---------- SOURCE MATERIAL ----------
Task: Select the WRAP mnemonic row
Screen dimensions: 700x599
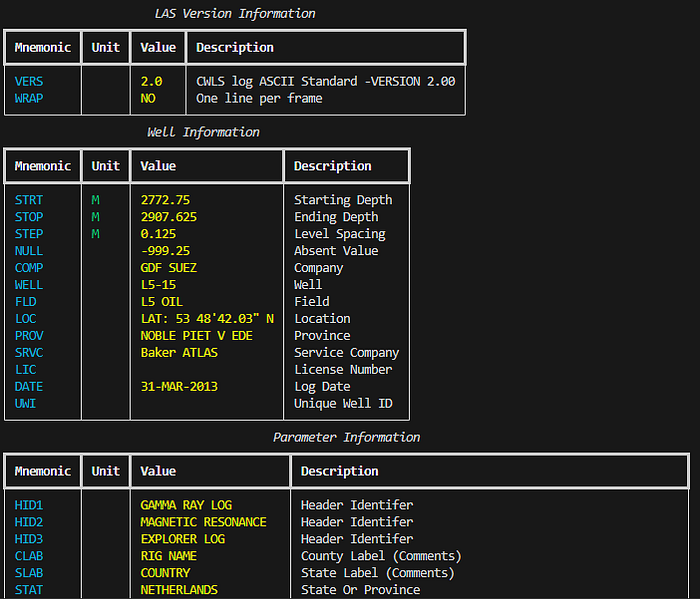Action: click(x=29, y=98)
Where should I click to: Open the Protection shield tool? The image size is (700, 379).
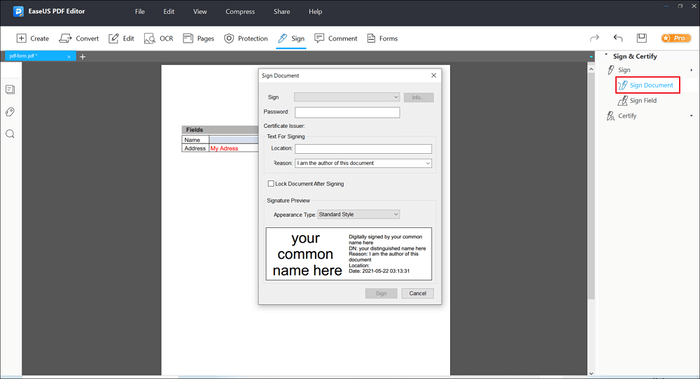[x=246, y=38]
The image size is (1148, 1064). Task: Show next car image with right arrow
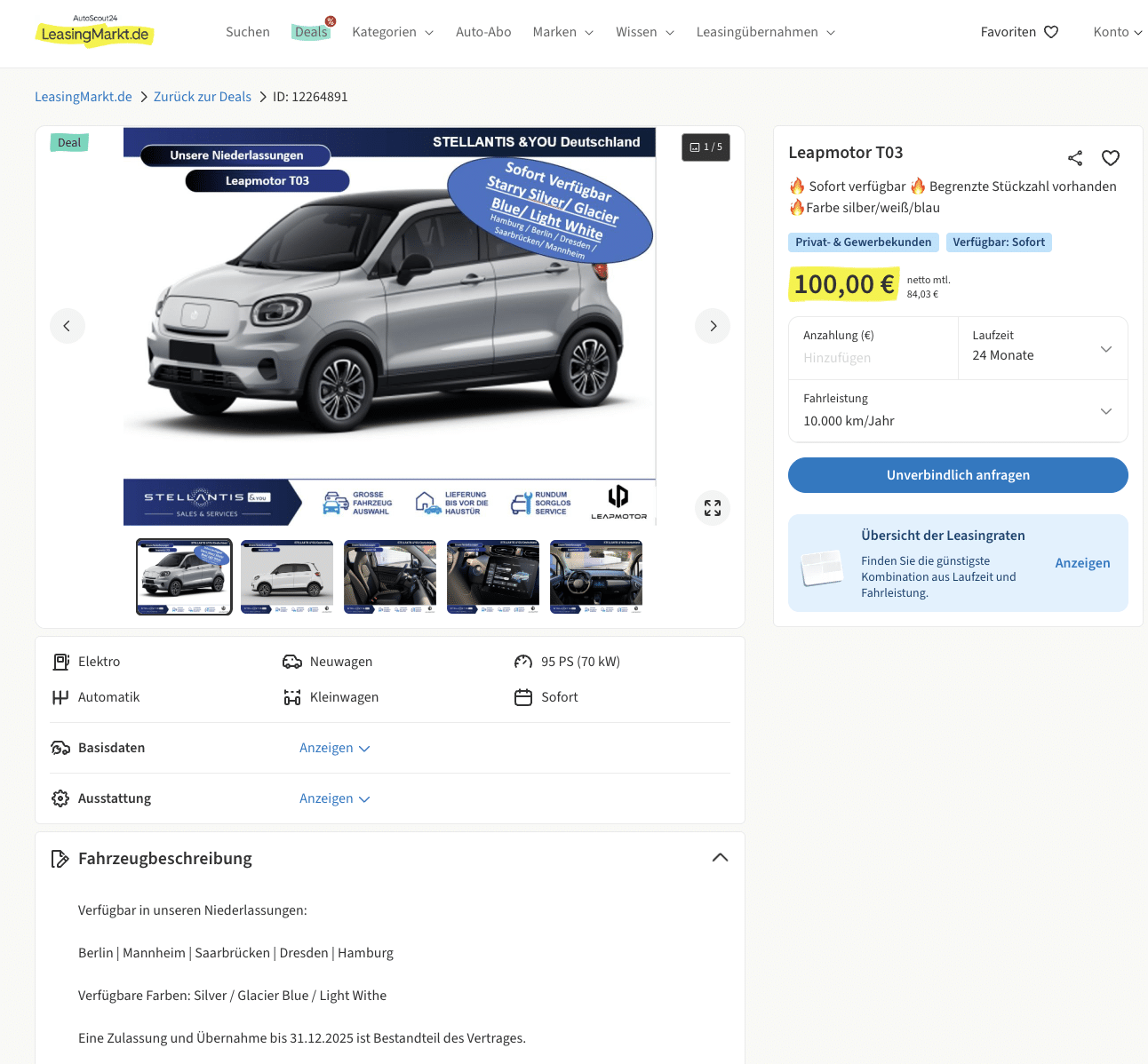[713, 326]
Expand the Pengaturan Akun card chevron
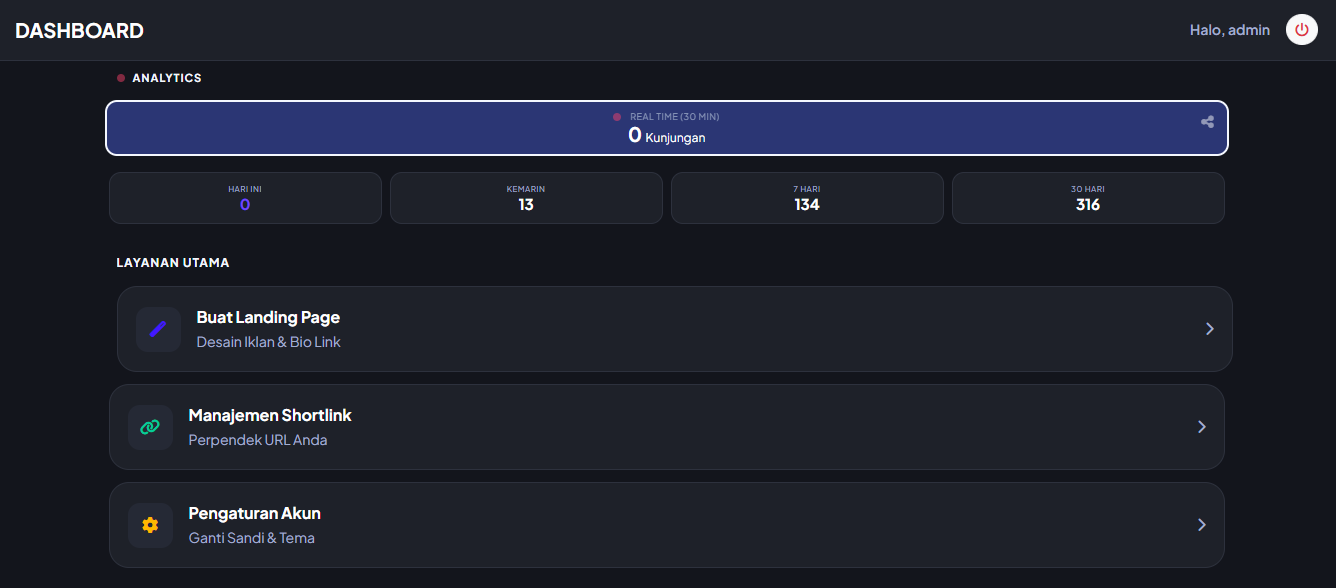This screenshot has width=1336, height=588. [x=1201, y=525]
----------
---------- SOURCE MATERIAL ----------
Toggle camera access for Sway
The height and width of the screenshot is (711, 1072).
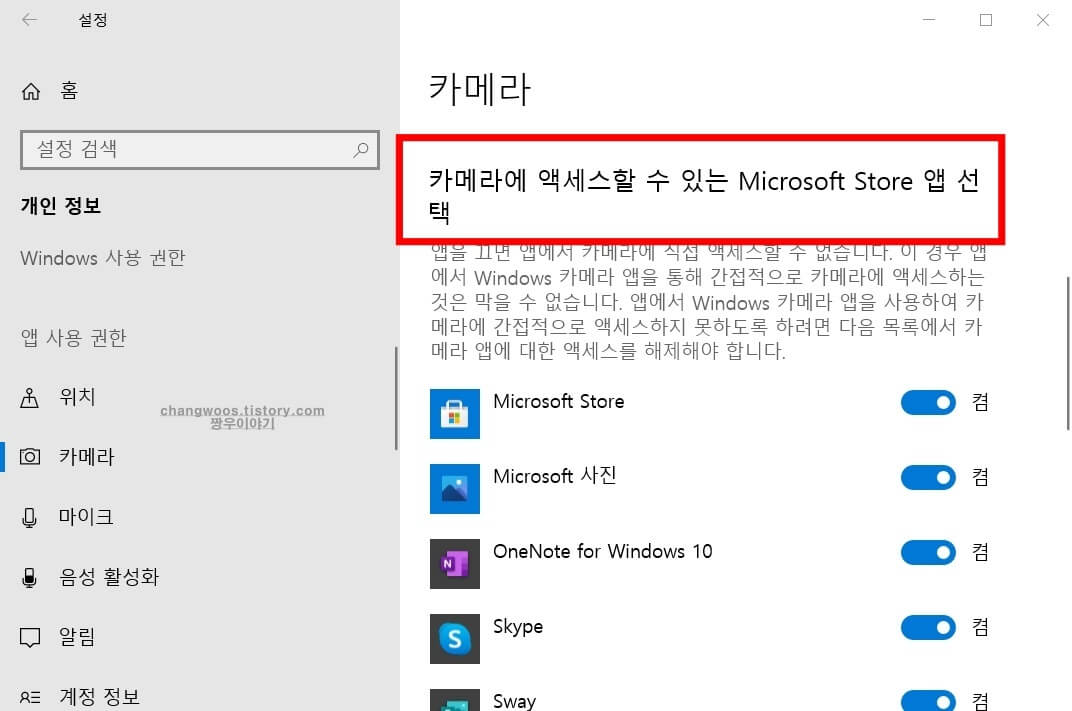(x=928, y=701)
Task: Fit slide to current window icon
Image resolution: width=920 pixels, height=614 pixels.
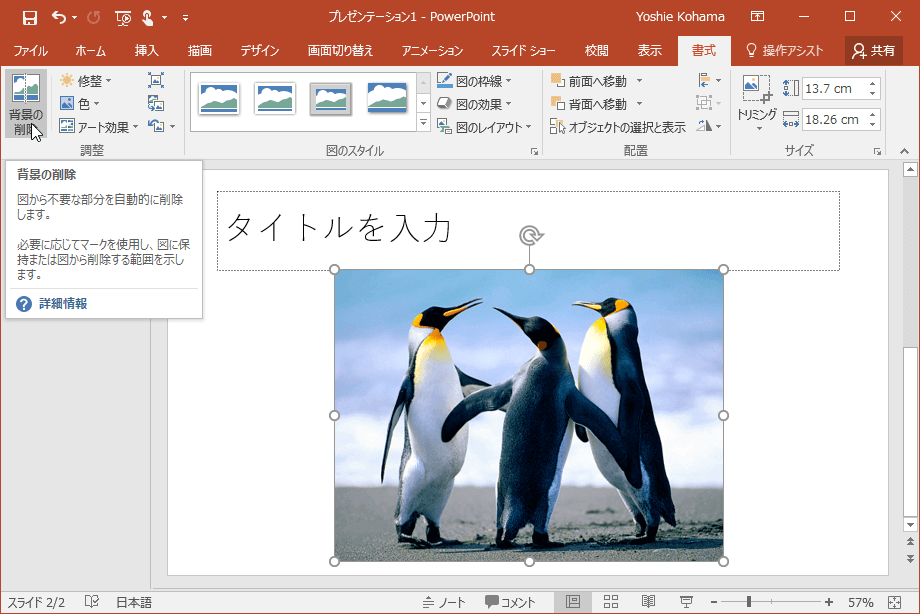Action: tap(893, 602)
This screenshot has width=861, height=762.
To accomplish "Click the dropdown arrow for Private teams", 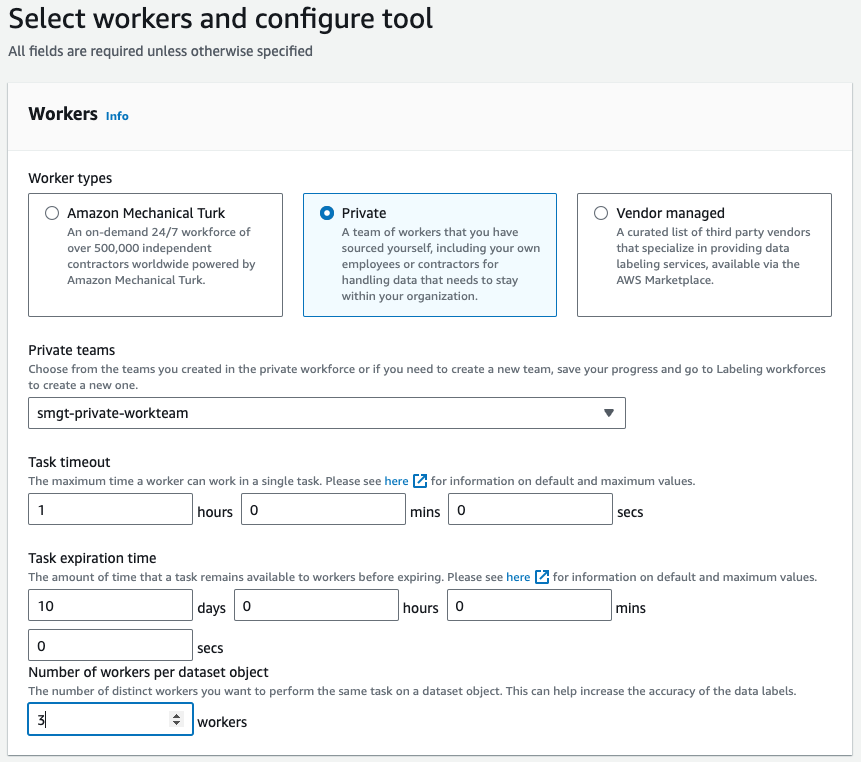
----------
---------- SOURCE MATERIAL ----------
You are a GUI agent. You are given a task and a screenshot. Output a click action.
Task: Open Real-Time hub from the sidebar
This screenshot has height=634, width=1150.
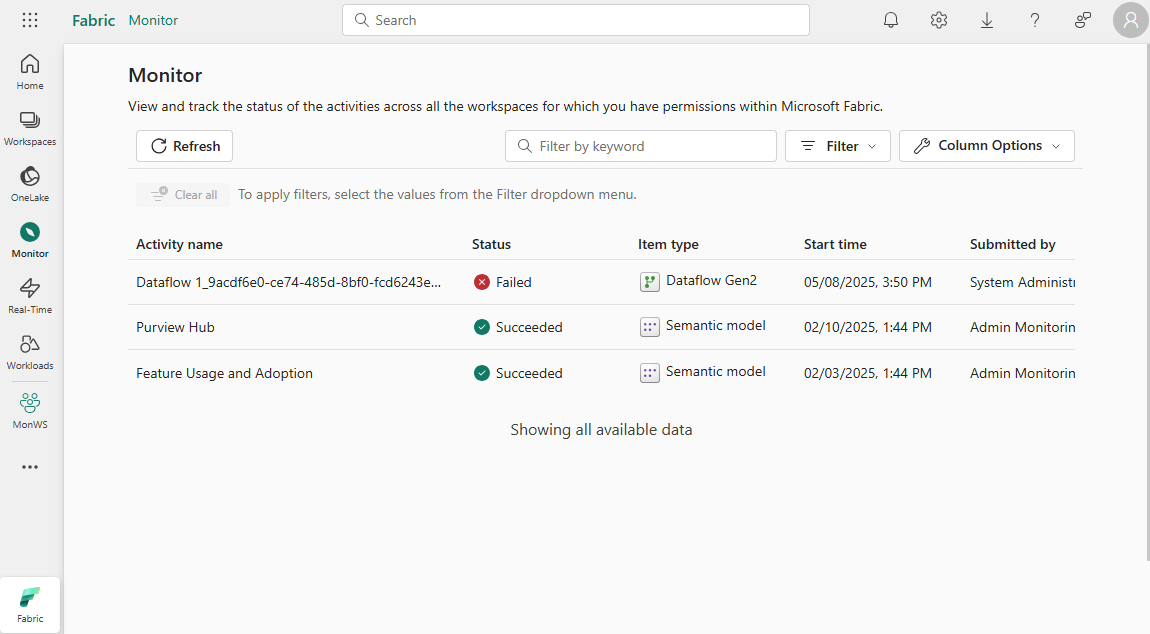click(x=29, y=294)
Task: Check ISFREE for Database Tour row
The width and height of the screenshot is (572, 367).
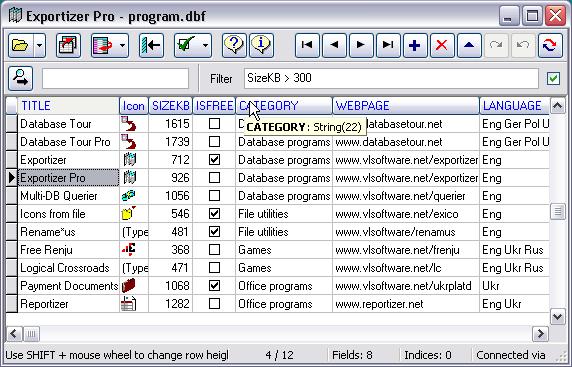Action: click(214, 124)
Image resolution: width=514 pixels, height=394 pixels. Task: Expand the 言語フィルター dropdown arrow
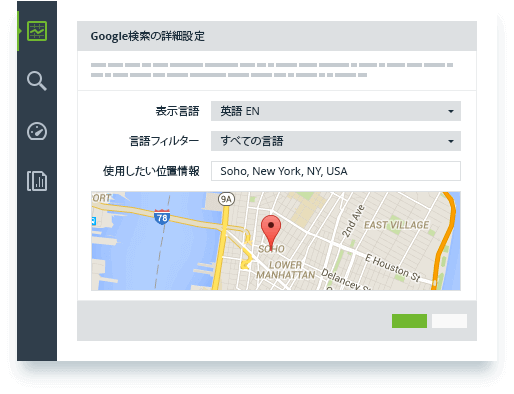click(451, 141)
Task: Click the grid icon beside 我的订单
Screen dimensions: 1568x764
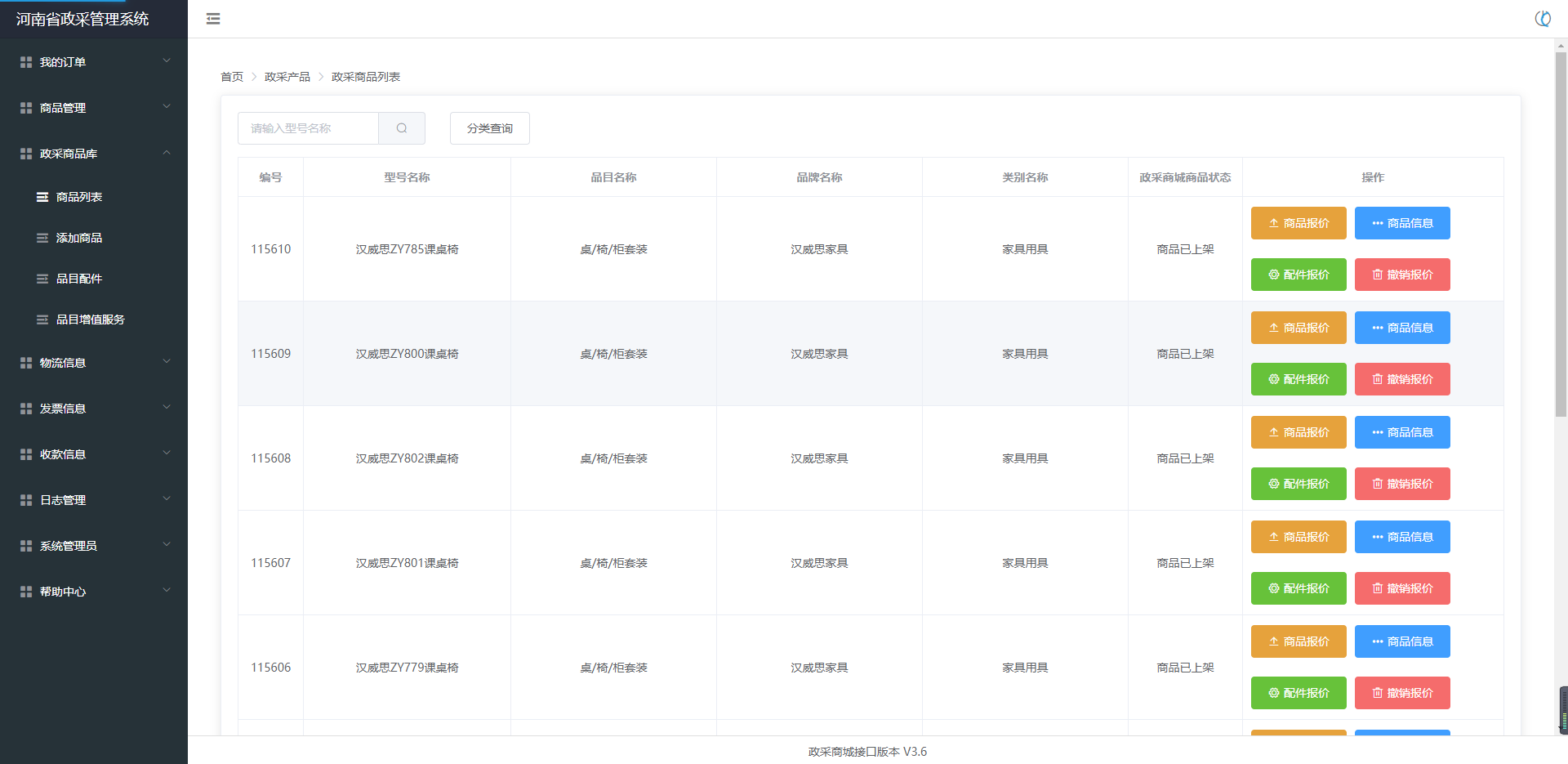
----------
▶ **WHAT IS BEING ASKED**
Say how many lines of the data hold the word "icon", and leave out everything but the number.

▶ **RESPONSE**
2